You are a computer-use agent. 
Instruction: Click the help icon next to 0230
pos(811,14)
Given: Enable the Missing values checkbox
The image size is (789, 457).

========================================================================

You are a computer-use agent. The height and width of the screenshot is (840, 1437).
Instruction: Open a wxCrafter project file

========================================================================

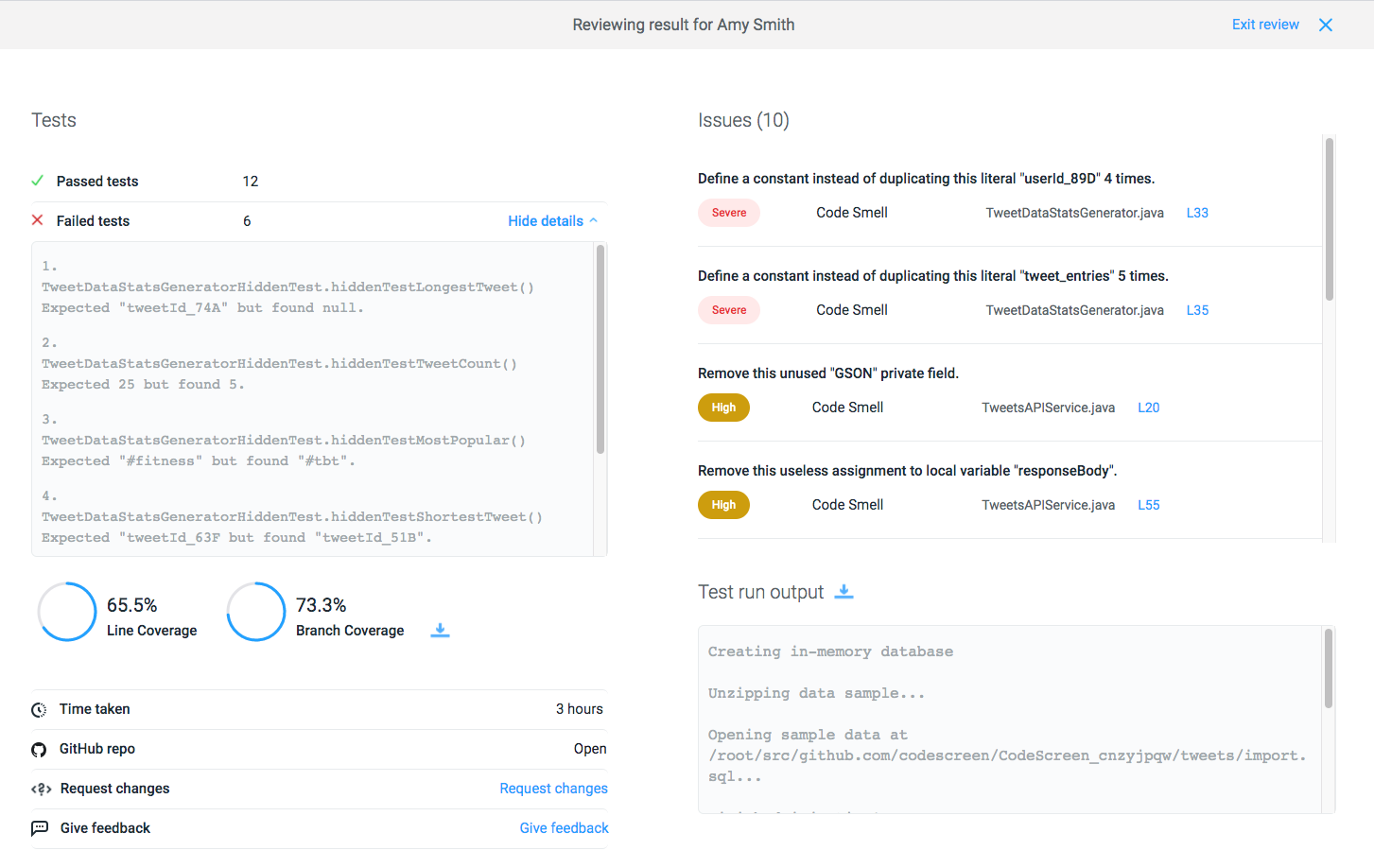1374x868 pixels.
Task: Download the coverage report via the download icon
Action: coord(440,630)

========================================================================

Can you render the lines as a numbered list, beginning at the line that has "You are a computer-use agent. The" and stopping after the line that has "Instruction: Open a wxCrafter project file", with any blank lines left out?

▶ **CORRECT RESULT**
1. You are a computer-use agent. The height and width of the screenshot is (840, 1437).
2. Instruction: Open a wxCrafter project file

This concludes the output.